I didn’t have any wadding, so I used some fleece that I had, again, left over from another project. It worked OK, but it came out a bit bulky, but that is probably my own fault, as the instructions clearly tell you to trim down the seam allowances as much as possible, but I was a bit nervous about trimming off too much, so I think I was a bit generous. I found their instructions for boxed corners a bit confusing, so I just stuck to the method I usually use (sewing off a triangle in the corner and then cutting the triangle off before turning the fabric right side out).

I finished this just in time for Christmas and my friend really likes it, so that’s the main thing.

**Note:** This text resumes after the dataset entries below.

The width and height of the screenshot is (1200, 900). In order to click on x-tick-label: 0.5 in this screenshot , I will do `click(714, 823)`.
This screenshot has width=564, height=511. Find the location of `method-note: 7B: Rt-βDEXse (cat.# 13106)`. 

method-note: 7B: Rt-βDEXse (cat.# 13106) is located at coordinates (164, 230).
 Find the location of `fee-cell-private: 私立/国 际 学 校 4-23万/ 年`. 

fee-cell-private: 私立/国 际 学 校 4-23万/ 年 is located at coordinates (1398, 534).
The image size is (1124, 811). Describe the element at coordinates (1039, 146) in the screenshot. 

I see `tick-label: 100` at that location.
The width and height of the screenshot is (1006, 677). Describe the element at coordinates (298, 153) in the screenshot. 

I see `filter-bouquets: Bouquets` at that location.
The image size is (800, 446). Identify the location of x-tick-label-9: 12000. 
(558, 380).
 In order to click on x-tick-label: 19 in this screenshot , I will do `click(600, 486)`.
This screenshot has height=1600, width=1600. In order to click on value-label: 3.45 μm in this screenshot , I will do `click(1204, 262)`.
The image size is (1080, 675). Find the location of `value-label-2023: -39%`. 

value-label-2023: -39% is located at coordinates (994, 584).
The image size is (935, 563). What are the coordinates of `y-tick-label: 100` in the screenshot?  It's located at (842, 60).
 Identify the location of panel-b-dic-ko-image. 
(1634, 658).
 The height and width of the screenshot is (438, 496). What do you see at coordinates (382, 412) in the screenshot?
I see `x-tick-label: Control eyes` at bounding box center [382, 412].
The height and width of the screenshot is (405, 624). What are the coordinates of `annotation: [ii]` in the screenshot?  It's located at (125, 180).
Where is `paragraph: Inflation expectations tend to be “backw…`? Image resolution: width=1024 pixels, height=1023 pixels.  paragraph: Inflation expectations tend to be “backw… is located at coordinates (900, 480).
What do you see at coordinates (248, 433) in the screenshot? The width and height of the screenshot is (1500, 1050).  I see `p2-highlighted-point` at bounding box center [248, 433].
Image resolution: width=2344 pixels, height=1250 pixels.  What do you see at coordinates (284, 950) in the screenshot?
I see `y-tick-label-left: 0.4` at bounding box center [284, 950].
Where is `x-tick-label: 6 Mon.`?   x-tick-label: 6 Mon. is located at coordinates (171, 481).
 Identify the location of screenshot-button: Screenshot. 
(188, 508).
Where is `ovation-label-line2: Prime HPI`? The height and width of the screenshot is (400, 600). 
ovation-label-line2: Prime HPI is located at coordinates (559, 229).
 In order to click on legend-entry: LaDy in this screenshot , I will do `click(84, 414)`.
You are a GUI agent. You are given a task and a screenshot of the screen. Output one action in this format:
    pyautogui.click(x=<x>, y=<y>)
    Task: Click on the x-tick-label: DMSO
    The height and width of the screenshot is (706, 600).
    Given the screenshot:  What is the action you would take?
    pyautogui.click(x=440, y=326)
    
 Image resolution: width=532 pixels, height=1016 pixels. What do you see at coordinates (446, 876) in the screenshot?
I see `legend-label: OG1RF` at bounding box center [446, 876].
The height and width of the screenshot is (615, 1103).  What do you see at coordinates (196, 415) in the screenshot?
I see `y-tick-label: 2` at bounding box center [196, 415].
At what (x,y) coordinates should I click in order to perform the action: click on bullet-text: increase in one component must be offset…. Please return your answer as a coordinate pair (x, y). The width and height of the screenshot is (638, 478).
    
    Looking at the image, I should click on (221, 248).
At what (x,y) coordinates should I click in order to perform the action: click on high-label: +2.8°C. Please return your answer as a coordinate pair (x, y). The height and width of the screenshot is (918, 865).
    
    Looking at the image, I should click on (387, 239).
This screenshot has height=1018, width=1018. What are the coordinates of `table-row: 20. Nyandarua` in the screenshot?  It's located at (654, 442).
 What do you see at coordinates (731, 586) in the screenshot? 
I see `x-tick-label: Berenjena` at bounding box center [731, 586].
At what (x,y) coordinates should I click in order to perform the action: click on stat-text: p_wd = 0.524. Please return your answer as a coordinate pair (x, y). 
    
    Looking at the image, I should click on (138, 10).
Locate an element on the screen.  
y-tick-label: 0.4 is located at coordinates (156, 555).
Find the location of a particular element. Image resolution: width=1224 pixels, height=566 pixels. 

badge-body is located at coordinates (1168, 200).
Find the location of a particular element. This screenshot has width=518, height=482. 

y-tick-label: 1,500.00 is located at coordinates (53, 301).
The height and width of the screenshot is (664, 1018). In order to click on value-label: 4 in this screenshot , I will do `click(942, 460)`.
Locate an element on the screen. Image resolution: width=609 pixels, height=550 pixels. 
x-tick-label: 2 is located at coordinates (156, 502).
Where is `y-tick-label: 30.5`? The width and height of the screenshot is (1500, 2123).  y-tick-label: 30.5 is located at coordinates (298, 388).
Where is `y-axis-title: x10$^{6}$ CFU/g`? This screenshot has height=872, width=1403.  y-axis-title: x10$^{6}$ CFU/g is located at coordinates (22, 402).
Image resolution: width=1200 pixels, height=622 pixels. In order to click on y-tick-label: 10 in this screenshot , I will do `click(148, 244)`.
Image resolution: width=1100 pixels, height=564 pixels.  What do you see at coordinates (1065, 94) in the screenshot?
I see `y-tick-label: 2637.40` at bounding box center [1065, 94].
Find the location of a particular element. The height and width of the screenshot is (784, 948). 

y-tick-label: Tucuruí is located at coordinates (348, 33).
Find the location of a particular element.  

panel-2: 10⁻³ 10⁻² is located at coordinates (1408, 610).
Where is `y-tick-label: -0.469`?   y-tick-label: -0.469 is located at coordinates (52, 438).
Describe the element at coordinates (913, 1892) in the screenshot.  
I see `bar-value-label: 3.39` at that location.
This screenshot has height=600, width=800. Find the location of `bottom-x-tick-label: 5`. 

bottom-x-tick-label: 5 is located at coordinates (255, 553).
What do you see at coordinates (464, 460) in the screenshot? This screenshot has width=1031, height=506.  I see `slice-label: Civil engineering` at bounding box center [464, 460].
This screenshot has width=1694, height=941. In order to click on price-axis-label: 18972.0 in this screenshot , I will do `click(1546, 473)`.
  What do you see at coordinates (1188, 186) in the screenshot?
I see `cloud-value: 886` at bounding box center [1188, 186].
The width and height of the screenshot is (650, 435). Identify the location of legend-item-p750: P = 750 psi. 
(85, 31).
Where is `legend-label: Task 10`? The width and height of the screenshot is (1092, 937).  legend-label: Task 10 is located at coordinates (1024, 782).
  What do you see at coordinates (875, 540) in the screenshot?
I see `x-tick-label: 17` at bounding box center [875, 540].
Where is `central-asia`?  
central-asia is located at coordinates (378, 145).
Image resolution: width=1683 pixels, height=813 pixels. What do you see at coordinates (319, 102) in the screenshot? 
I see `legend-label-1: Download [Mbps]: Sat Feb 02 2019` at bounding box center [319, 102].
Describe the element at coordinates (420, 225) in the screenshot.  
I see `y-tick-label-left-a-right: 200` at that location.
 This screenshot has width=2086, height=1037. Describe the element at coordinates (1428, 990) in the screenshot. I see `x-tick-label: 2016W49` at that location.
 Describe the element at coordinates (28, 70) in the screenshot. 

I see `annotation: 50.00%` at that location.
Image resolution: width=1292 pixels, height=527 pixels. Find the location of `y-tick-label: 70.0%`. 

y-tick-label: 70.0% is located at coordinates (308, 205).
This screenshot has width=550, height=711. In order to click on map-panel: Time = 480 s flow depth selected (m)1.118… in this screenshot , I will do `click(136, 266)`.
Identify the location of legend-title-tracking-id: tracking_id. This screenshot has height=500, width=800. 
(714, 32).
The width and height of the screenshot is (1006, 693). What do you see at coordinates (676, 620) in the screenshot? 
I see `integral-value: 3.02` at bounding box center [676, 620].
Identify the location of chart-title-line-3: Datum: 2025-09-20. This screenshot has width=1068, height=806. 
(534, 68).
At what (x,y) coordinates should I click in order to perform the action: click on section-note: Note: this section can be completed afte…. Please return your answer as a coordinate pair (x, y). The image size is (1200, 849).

I also wanted to make something for another good friend. She works as a set designer for film, TV and theatre and we are always amazed by her impressive selection of tools that she has accumulated over the years to put together all sorts of sets and stages. She probably has more tools than my dad, which is quite an achievement.

So I started looking for fabric with tools of some sort and found this great Mr Roboto Tools Blue on fabric.com. It was perfect! Having it delivered from the States meant, that I didn’t get it in time for Christmas, but that’s OK, we usually end up being a bit late with our Christmas and birthday presents.

I used the fabric to make some simple squariesh oven gloves:

Betty's oven gloves

The main bit was pretty quick, I just struggled a bit with the binding around the corners, so the stitching is a bit wonky on the back. And it also gave me the opportunity to try out my new bias binding maker that I got for Christmas. I didn’t really have a pattern for this, I just looked at the shop-bought ones I have and it was pretty easy to figure out how to replicate them.

And I also made a tote bag with contrast lining and pocket on one half:

Betty's bag outside Betty's bag inside

For this I just combined a few different tutorials for tote bags I had seen on the internet and it craft books and picked out the bits that I liked. I’m really pleased with how it came out and I hope my friend likes it too.

Right, while it was nice to sew a few projects that don’t have to fit anyone, I think I’m ready for my next dressmaking project.